Uh, what? That's just a basic constant fold optimization that can be statically handled? It even has examples showing anything that would require runtime information (like mutable strings) don't get optimized.



> That's just a basic constant fold optimization that can be statically handled

Incorrect. No static analysis can establish the constant in some of those cases if only because they are not provably constant. If the situation changes at runtime, those routines would need to be deoptimized and recompiled.

> It even has examples showing anything that would require runtime information (like mutable strings) don't get optimized.

The example does not show that "anything that would require runtime information don't get optimized" just that that case doesn't. I don't know Ruby, but I can imagine why guarding the constness of a mutable array may not be advisable.


> Incorrect. No static analysis can establish the constant in some of those cases if only because they are not provably constant.

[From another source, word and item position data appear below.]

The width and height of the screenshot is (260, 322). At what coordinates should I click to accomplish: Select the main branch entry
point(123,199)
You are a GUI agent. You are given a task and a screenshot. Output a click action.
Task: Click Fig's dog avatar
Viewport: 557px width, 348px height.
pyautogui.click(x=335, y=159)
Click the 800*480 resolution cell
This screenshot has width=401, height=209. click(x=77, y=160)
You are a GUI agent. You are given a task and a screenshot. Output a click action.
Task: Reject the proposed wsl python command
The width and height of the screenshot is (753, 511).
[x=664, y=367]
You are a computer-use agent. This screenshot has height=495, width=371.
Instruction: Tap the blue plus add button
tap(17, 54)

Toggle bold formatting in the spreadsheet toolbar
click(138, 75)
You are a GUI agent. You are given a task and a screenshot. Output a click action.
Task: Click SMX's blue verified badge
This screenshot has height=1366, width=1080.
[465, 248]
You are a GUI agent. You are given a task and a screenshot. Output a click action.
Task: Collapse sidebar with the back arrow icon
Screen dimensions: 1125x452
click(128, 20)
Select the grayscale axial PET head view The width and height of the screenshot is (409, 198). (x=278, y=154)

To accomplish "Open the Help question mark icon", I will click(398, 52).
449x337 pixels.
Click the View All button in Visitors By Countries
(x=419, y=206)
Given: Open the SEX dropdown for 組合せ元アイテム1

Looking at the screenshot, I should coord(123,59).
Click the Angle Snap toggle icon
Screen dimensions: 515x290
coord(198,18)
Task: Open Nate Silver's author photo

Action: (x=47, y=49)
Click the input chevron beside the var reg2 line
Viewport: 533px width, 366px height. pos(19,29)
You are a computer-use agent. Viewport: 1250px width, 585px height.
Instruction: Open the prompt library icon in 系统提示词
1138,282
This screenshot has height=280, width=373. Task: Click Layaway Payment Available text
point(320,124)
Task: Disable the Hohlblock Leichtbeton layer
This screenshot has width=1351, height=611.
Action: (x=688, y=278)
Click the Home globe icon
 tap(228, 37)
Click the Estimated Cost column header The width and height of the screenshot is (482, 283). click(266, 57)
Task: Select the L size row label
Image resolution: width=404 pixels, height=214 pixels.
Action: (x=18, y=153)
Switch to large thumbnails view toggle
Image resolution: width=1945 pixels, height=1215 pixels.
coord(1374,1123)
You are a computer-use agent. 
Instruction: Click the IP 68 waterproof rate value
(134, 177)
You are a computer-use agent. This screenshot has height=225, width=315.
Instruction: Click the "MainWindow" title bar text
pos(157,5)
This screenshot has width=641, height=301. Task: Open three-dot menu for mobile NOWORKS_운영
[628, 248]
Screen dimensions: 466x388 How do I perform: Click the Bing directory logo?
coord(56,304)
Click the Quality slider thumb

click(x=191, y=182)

Which one of those is not probably constant? They all are literally hardcoded constants?


The methods are not constant:

    def foo
      Array.send(:define_method, :sort) do; [100, 200]; end
    end

    puts eval([1, 2, 3].inspect).sort[1] * 2
    foo
    puts eval([1, 2, 3].inspect).sort[1] * 2
But, anyway, my points isn't about partial-evaluation of values specifically (although JITs can and do do that); instead of int and 2 you can consider a type with 4 billion subtypes. JITs do specializations that an AOT simply cannot possibly do (not without code explosion).

Now, as I wrote in the original comment, I'm definitely not saying that JIT compilation is "better" than AOT. I am saying that the "zero-cost abstraction" philosophy of C++/Rust and the "zero-cost use" philosophy of JITs are two extremes that are each perfectly suited to two very different software domains.